Bab 11

16.1K 706 3
                                    

Dua bulan telah berlalu sejak wanita itu menangis diruangannya, bahkan semua masalah tentang wanita itu mulai mereda perlahan-lahan. Tak ada lagi pingsan akibat parfum atau apapun itu, karena ia tidak lagi se-sensitif dua bulan lalu. Iya, akhirnya wanita itu tidak lagi mengidam dan bisa bernafas lega.

Tak ada lagi acara menghindar, ketakutan dan sebagainya sebab wanita itu mulai membuka diri. Ia tidak mau lagi ada yang disembunyikan tentang dirinya. Perkataan sang Mama ada benarnya juga, bukan hal mudah bagi orang baru untuk bisa menjadi terlihat baik kalau ia tidak memperlihatkan siapa dirinya.

Kata-kata itu terus terngiang di benaknya, saat ia menceritakan semua masalahnya. Tetapi, sejak ia mengikuti saran sang Mama hal itu mulai terbukti dan wanita itu cukup bersyukur. Setidaknya apa yang ia takutkan selama ini itu tidak terbukti dan nyatanya semua baik-baik aja.

Seperti saat ini, wanita itu tengah mengelus perutnya yang besar. Rasa sayang ia curahkan pada calon bayi yang dikandungnya. Merasa bahwa sebentar lagi ia akan menjadi seorang ibu seutuhnya. Kehadiran sang buah hati itu akan sangat menyenangkan dan terasa lengkap. Iya kalau ada laki-laki itu bersamanya. Apalagi orang tuanya yang sangat mengelu-elukan bayi itu. Mungkin, dengan kehadirannya hidup wanita itu akan berubah. Ya, semoga itu benar.

"La! Ya'ampun lagi bengong ternyata, eh senyum-senyum lagi. La?"

Wanita itu adalah Lula. Ia mengerjap berkali-kali mencoba kembalikan keadaannya. Laptop yang menyala membuat ia teringat kembali akan pekerjaannya yang tertunda. Sakit dipinggangnya membuat ia lupa akan keadaan disekitar hingga ia terjun kedunia hayalan.

Disampingnya seorang wanita menepuk pelan tangannya yang masih saling bertautan dengan sebelah tangannya lagi. Lula mendongak dan terkejut. Ia sama sekali tidak sadar akan kehadiran wanita itu.

"Kaget ya, La? Maaf, ganggu acara bengong kamu. Mbak cuma mau tawarin, mau makan siang bareng gak?"

Mata Lula langsung tertuju pada jam tangan yang dikenakannya membuat matanya membuka lebar seakan tak percaya.

"Kok udah jam makan siang aja sih, mbak? Perasaan tadi baru jam sebelas deh." gerutu Lula.

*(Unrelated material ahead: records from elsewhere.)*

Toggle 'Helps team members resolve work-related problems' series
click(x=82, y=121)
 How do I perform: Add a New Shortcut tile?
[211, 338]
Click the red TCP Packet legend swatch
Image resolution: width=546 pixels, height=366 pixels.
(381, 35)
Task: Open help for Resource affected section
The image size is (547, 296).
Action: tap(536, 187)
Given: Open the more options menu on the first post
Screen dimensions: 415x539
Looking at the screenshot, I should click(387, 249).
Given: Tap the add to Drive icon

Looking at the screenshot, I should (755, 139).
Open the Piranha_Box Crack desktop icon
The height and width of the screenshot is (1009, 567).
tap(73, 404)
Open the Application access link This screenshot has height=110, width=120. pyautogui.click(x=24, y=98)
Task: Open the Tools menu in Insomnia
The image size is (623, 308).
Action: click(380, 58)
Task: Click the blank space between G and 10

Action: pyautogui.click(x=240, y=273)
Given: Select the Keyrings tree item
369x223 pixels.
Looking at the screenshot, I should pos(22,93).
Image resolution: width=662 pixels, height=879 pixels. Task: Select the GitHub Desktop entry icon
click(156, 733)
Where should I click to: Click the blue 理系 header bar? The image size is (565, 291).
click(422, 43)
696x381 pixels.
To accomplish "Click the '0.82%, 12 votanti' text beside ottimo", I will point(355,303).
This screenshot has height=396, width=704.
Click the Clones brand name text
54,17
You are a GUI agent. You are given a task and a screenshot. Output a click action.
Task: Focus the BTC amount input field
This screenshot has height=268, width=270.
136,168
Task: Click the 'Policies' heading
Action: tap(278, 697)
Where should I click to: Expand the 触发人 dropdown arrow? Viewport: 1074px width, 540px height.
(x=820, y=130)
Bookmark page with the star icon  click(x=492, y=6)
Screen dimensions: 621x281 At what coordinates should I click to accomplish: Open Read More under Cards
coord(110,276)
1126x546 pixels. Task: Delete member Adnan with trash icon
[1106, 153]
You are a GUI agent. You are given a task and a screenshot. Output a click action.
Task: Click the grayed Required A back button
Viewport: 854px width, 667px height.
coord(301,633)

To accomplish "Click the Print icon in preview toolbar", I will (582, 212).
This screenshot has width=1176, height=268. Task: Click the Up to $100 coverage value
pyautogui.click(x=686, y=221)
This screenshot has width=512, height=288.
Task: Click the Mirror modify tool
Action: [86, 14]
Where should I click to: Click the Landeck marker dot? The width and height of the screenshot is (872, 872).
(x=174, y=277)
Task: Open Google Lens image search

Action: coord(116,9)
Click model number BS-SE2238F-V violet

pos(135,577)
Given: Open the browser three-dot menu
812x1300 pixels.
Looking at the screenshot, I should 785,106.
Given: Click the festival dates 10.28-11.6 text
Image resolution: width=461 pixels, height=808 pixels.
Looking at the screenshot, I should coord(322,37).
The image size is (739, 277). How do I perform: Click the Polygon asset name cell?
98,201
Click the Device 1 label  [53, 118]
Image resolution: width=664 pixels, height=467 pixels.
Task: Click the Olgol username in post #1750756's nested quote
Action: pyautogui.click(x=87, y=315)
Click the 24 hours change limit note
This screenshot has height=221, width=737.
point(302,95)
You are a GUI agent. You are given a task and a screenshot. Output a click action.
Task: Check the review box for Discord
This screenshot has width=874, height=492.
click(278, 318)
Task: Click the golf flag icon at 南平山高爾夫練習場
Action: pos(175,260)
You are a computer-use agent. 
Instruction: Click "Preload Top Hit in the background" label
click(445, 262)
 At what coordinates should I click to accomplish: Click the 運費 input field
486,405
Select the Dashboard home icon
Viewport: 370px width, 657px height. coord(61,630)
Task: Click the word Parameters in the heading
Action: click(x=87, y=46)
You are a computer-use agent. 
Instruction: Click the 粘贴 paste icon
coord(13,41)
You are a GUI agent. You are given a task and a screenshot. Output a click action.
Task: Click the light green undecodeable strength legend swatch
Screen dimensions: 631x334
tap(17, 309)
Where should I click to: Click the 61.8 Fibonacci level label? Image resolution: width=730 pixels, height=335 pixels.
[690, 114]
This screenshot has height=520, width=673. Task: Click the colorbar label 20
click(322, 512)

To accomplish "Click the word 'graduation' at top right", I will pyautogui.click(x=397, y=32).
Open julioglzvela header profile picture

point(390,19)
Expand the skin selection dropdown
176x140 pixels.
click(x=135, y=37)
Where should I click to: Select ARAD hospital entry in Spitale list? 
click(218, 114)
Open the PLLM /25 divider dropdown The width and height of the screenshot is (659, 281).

Wanita yang dipanggil mbak itu tertawa. "Saking fokusnya bengong sampai lupa jam. Lula ini aneh-aneh aja. Mau makan bareng? Kebetulan hari ini ada traktiran dari big boss. Lumayan kan hemat uang."

Lula semakin bingung. Traktiran? Memangnya siapa yang ulang tahun? "Traktiran apa, mbak? Oh iya aku masih ada kerjaan, jadinya enggak makan siang. Jam dua harus udah aku kasih ke pak Reno soalnya."

"Tinggalin dulu aja. Ayok, kamu jangan mikirin diri sendiri. Ada calon anak kamu juga yang butuh asupan!!"

Ah ya!! Lula lupa akan itu. Ia terkekeh lalu mengangguk. Anita--wanita itu tersenyum melihatnya, Lula sudah dianggap seperti adiknya sendiri. Bahkan jauh sebelum itu saat pertama kali lihat Lula, Anita merasa bahwa ia sangat ingin menjaganya.

Apalagi saat melihatnya rapuh saja, Anita sendiri merasa sangat sedih. Anita kembali tersenyum, tak perlu alasan mengapa Tuhan menempatkan dirinya untuk menjadi seorang yang ada jika Lula butuh seorang teman yang bisa diajaknya berkeluh kesah.

Tapi, kenapa Tuhan memilihnya? Bukankah Anita tidak pantas untuk menjadi seorang teman Lula? Lula wanita baik-baik, dan tidak seperti Anita yang merupakan wanita...Tidak! Itu dulu.

Mereka berdua turun untuk menuju Resto yang sudah ditunjuk untuk menjadi tempat traktiran kali ini. Kebetulan Resto itu tidak jauh dari tempat dua wanita itu bekerja, mereka berniat berjalan kaki saja. Anita tampak berhati-hati karena ia menggunakan high heels dan sedikit saja Anita lupa, sudah di pastikan kakinya akan menjadi ancaman untuk tidak bisa jalan selama beberapa hari.